● **PROMPT**:
Would you write the data out once more, exactly as it is?

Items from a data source
========

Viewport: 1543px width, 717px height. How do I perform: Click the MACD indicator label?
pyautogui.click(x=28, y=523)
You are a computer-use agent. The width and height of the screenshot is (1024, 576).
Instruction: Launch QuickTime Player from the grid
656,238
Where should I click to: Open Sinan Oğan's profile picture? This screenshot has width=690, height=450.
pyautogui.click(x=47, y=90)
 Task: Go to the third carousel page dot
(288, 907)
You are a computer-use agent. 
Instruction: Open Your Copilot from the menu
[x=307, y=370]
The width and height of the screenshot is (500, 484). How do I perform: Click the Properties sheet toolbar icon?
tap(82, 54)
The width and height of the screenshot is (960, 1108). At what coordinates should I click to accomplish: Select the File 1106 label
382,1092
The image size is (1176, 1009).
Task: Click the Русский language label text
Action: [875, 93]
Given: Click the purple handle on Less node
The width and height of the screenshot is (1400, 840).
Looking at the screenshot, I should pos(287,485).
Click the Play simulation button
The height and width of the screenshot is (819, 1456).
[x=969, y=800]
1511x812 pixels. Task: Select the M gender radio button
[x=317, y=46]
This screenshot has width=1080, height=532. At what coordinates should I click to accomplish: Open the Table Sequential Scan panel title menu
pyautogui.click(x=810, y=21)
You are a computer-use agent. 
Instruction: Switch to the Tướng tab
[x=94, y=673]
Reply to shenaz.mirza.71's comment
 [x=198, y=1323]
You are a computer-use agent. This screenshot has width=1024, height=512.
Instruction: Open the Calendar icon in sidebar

========

● **ANSWER BELOW**:
Viewport: 1543px width, 717px height. How do I perform: Click the MACD indicator label?
pyautogui.click(x=28, y=523)
You are a computer-use agent. The width and height of the screenshot is (1024, 576).
Instruction: Launch QuickTime Player from the grid
656,238
Where should I click to: Open Sinan Oğan's profile picture? This screenshot has width=690, height=450.
pyautogui.click(x=47, y=90)
 Task: Go to the third carousel page dot
(288, 907)
You are a computer-use agent. 
Instruction: Open Your Copilot from the menu
[x=307, y=370]
The width and height of the screenshot is (500, 484). How do I perform: Click the Properties sheet toolbar icon?
tap(82, 54)
The width and height of the screenshot is (960, 1108). At what coordinates should I click to accomplish: Select the File 1106 label
382,1092
The image size is (1176, 1009).
Task: Click the Русский language label text
Action: [875, 93]
Given: Click the purple handle on Less node
The width and height of the screenshot is (1400, 840).
Looking at the screenshot, I should pos(287,485).
Click the Play simulation button
The height and width of the screenshot is (819, 1456).
[x=969, y=800]
1511x812 pixels. Task: Select the M gender radio button
[x=317, y=46]
This screenshot has width=1080, height=532. At what coordinates should I click to accomplish: Open the Table Sequential Scan panel title menu
pyautogui.click(x=810, y=21)
You are a computer-use agent. 
Instruction: Switch to the Tướng tab
[x=94, y=673]
Reply to shenaz.mirza.71's comment
 [x=198, y=1323]
You are a computer-use agent. This screenshot has width=1024, height=512.
Instruction: Open the Calendar icon in sidebar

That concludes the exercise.